Case Study 2: How can a wellness technology company play it smart?
Products:
- Bellabeat app: The Bellabeat app provides users with health data related to their activity, sleep, stress, menstrual cycle, and mindfulness habits. This data can help users better understand their current habits and make healthy decisions. The Bellabeat app connects to their line of smart wellness products.
- Leaf: Bellabeat’s classic wellness tracker can be worn as a bracelet, necklace, or clip. The Leaf tracker connects to the Bellabeat app to track activity, sleep, and stress.
- Time: This wellness watch combines the timeless look of a classic timepiece with smart technology to track user activity, sleep, and stress. The Time watch connects to the Bellabeat app to provide you with insights into your daily wellness.

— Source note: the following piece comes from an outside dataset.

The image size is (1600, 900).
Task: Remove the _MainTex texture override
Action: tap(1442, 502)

- Spring: This is a water bottle that tracks daily water intake using smart technology to ensure that you are appropriately hydrated throughout the day. The Spring bottle connects to the Bellabeat app to track your hydration levels. ○
- Bellabeat membership: Bellabeat also offers a subscription-based membership program for users. Membership gives users 24/7 access to fully personalized guidance on nutrition, activity, sleep, health and beauty, and mindfulness based on their lifestyle and goals.
Bellabeat products are available through a growing number of online retailers in addition to their own e-commerce channel on their website. The company has invested in traditional advertising media, such as radio, out-of-home billboards, print, and television, but focuses on digital marketing extensively. Bellabeat invests year-round in Google Search, maintaining active Facebook and Instagram pages, and consistently engages consumers on Twitter. Additionally, Bellabeat runs video ads on Youtube and display ads on the Google Display Network to support campaigns around key marketing dates.

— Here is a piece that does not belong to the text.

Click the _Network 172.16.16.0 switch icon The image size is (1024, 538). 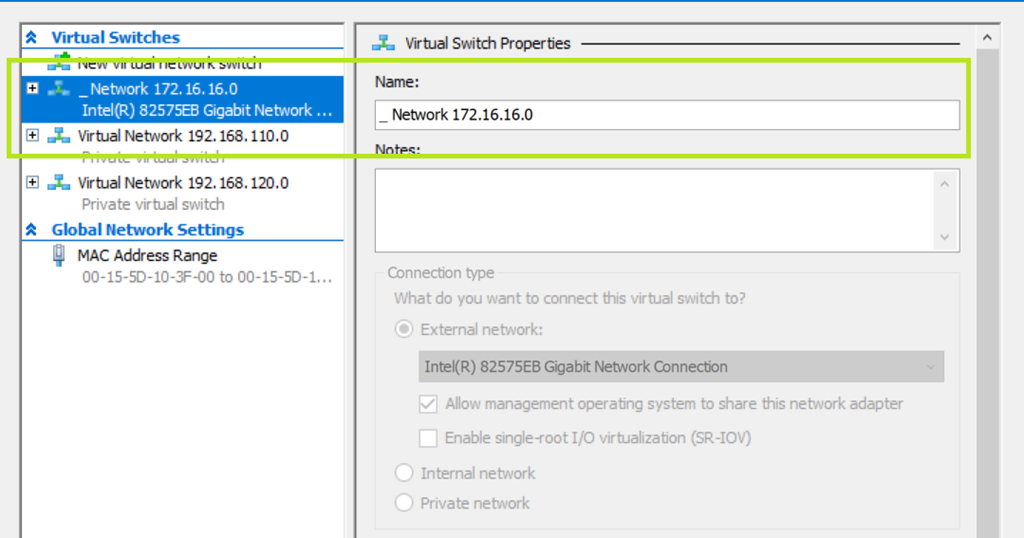(59, 89)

Sršen knows that an analysis of Bellabeat’s available consumer data would reveal more opportunities for growth. She has asked the marketing analytics team to focus on a Bellabeat product and analyze smart device usage data in order to gain insight into how people are already using their smart devices. Then, using this information, she would like high-level recommendations for how these trends can inform Bellabeat marketing strategy.
Goal:
The goal is to identify opportunities for growth within Bellabeat, using public smart device consumer data, in order to design business and marketing strategies aimed at maximizing these growth opportunities. This analysis will be guided by the following questions:
1. What are some trends in smart device usage?
2. How could these trends apply to Bellabeat customers?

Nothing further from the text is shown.